The ceremony, which includes performances by all the prizewinners, is being recorded by WQXR-FM for radio broadcast on April 17, from 7-8 p.m.; the program, hosted by Jeff Spurgeon, will also be nationally syndicated (for the first time) by the WFMT Radio Network. This year marks the 31st time WQXR has broadcast these festivities.
In addition, the Avery Fisher Artist program, with the aid of PBS Live from Lincoln Center executive producer John Goberman, provides recipients with a DVD of their performances at the reception.
The Borromeo String Quartet — violinists Nicholas Kitchen and Kristopher Tong, violist Mai Motobuchi and cellist Yeesun Kim — was formed in 1989 in Stressa, Italy and is now based at the New England Conservatory, where they are faculty quartet-in-residence.
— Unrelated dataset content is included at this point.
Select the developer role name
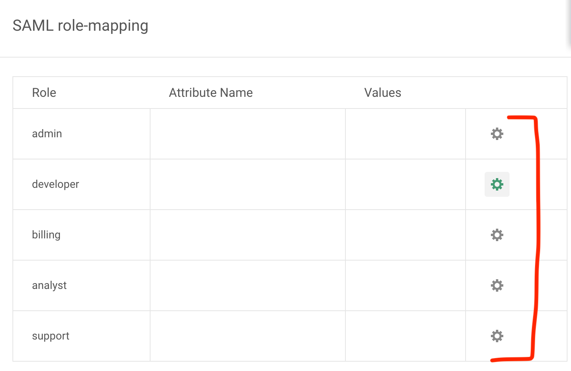click(56, 184)
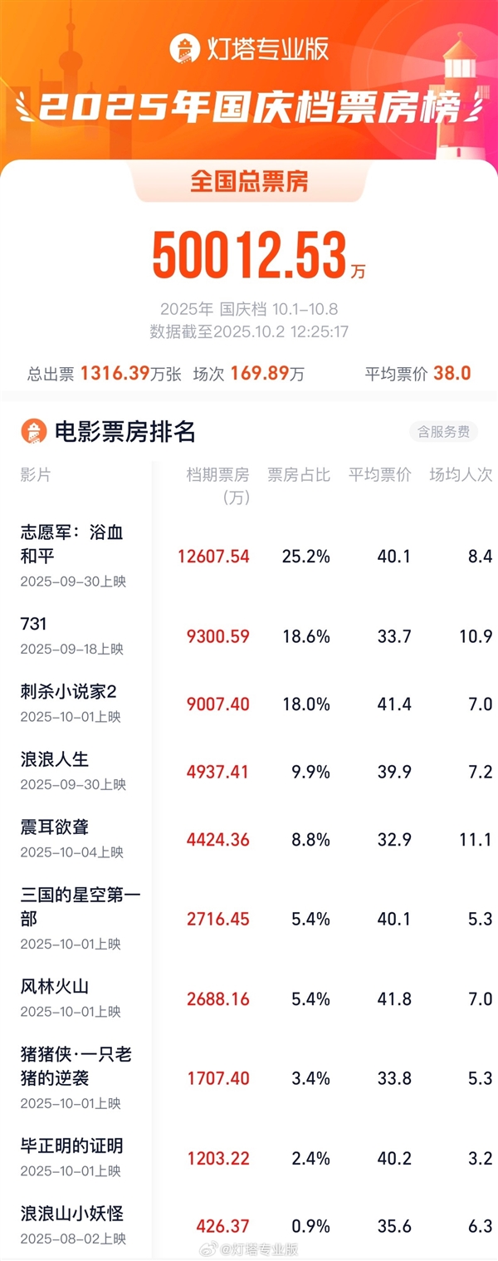The width and height of the screenshot is (498, 1261).
Task: Click the 2025年国庆档票房榜 title banner
Action: tap(248, 105)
Highlights of the group's 2007-08 season include performing the complete Shostakovich quartet cycle at Boston's Gardner Museum, artist residencies in Israel at the Jerusalem Music Academy and in France for ProQuartet, the premiere of a concerto by Lera Auerbach for String Quartet and Orchestra with the Pro Musica Chamber Orchestra in Ohio, a series of educational projects with the Library of Congress and studio recordings of music by composer Steven Mackey.
Born in South Korea in 1985, violinist/violist Yura Lee moved to the U.S. in 1994. In recent seasons she has appeared with the New York Philharmonic, Cleveland Orchestra, Saint Louis Symphony, Los Angeles Philharmonic, Hong Kong Philharmonic and Tokyo Philharmonic. She made her Carnegie Hall debut during the 1999-2000 season with Leonard Slatkin and the National Symphony Orchestra.
From 1994 to 2001, Lee studied at the Juilliard School under the late Dorothy DeLay and Hyo Kang; she then studied with Miriam Fried and Paul Biss at Indiana University and the New England Conservatory. She plays a 1778 Gagliano violin, on loan from the Steans Institute for Young Artists at the Ravinia Festival.
DaXun Zhang was born in Harbin, China in 1981 into a family of double bassists. In 2003 he became the first double bass player to win the Young Concert Artists International Auditions; in April 2006 he performed Bizet's Carmen Fantasy in YCA's annual Irene Diamond Concert, with Keith Lockhart conducting the Orchestra of St. Luke's.
Zhang studied at the Central Conservatory of Music in Beijing, then in the U.S. at the Interlochen Arts Academy. He received his Artist Diploma from Indiana University School of Music, where he worked with Lawrence Hurst. He is currently on the double bass faculty at Northwestern University.
Since the first Avery Fisher Career Grants were given in 1976, 105 have been awarded; former recipients include Leila Josefowicz, Edgar Meyer, Tai Murray, Christopher O'Riley, Gil Shaham and David Shifrin. Up to five Career Grants are given each year to U.S. citizens or permanent U.S. residents.